Your task:
Could you copy, character for character, the data from its very first line through the line holding "click(877, 101)", both ends included?

Data section:
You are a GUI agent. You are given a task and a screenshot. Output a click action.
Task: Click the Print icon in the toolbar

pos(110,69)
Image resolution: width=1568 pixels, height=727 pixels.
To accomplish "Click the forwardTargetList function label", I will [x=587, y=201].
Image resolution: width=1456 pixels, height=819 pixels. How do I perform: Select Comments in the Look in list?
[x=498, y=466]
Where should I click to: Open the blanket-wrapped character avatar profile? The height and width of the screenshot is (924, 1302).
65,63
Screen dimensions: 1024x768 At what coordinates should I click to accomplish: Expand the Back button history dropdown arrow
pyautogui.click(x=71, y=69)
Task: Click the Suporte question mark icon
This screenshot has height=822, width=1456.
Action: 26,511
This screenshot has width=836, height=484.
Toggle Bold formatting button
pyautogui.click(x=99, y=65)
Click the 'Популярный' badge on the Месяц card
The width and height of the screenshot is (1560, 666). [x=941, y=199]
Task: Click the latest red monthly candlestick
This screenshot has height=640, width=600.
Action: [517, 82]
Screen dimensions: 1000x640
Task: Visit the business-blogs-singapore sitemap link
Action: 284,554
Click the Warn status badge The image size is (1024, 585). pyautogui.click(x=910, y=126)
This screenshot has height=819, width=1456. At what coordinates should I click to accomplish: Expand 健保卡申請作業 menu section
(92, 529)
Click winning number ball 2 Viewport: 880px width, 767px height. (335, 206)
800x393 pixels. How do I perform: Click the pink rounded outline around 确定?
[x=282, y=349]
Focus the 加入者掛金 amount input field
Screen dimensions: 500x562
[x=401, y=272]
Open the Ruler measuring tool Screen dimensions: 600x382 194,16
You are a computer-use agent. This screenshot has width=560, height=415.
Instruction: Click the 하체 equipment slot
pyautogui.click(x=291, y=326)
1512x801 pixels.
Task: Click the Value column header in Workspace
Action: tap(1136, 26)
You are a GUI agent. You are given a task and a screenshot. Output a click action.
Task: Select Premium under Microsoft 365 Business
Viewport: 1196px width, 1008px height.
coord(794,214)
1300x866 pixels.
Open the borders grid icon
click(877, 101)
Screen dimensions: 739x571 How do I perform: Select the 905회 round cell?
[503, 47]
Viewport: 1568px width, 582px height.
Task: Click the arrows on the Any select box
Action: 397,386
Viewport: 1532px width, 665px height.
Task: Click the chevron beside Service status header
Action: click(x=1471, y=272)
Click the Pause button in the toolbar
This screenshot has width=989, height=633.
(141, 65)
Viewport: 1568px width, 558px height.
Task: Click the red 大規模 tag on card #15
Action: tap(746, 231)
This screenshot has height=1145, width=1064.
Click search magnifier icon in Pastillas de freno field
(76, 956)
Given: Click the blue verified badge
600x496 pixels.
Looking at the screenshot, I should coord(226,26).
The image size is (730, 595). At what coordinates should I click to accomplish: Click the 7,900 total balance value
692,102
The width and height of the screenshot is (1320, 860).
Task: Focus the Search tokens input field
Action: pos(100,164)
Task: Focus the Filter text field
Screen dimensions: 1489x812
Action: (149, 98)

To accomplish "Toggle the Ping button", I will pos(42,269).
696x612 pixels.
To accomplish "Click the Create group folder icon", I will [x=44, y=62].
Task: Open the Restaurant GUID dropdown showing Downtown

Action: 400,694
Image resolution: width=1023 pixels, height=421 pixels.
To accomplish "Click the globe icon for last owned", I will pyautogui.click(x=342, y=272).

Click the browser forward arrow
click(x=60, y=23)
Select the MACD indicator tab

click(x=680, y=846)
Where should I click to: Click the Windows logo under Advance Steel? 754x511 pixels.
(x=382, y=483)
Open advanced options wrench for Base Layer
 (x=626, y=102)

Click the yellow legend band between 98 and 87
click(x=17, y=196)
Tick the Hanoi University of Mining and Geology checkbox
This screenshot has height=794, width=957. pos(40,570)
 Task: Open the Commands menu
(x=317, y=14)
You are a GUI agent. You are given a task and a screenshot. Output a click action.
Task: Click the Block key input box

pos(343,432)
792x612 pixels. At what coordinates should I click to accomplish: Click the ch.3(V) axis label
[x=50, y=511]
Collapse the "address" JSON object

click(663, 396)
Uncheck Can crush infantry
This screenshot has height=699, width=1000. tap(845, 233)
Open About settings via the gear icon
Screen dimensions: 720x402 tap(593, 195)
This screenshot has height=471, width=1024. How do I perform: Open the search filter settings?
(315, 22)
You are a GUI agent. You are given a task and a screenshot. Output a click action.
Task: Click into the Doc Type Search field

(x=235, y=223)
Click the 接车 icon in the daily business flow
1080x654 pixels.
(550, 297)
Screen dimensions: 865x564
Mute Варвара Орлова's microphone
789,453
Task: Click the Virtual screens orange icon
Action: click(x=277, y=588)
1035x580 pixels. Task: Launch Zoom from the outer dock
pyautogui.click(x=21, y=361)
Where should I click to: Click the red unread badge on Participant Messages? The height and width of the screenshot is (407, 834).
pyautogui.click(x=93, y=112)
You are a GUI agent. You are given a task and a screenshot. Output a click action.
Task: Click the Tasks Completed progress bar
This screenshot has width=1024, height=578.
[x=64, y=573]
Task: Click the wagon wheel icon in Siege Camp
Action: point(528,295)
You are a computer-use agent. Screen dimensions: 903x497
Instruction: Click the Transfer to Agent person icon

Output for this exercise:
You are a GUI agent. You are given a task and a screenshot. Output a click action.
Task: Click the Print icon in the toolbar

pos(110,69)
Image resolution: width=1568 pixels, height=727 pixels.
To accomplish "Click the forwardTargetList function label", I will [x=587, y=201].
Image resolution: width=1456 pixels, height=819 pixels. How do I perform: Select Comments in the Look in list?
[x=498, y=466]
Where should I click to: Open the blanket-wrapped character avatar profile? The height and width of the screenshot is (924, 1302).
65,63
Screen dimensions: 1024x768 At what coordinates should I click to accomplish: Expand the Back button history dropdown arrow
pyautogui.click(x=71, y=69)
Task: Click the Suporte question mark icon
This screenshot has height=822, width=1456.
Action: 26,511
This screenshot has width=836, height=484.
Toggle Bold formatting button
pyautogui.click(x=99, y=65)
Click the 'Популярный' badge on the Месяц card
The width and height of the screenshot is (1560, 666). [x=941, y=199]
Task: Click the latest red monthly candlestick
This screenshot has height=640, width=600.
Action: [517, 82]
Screen dimensions: 1000x640
Task: Visit the business-blogs-singapore sitemap link
Action: 284,554
Click the Warn status badge The image size is (1024, 585). pyautogui.click(x=910, y=126)
This screenshot has height=819, width=1456. At what coordinates should I click to accomplish: Expand 健保卡申請作業 menu section
(92, 529)
Click winning number ball 2 Viewport: 880px width, 767px height. (335, 206)
800x393 pixels. How do I perform: Click the pink rounded outline around 确定?
[x=282, y=349]
Focus the 加入者掛金 amount input field
Screen dimensions: 500x562
[x=401, y=272]
Open the Ruler measuring tool Screen dimensions: 600x382 194,16
You are a computer-use agent. This screenshot has width=560, height=415.
Instruction: Click the 하체 equipment slot
pyautogui.click(x=291, y=326)
1512x801 pixels.
Task: Click the Value column header in Workspace
Action: tap(1136, 26)
You are a GUI agent. You are given a task and a screenshot. Output a click action.
Task: Select Premium under Microsoft 365 Business
Viewport: 1196px width, 1008px height.
coord(794,214)
1300x866 pixels.
Open the borders grid icon
click(877, 101)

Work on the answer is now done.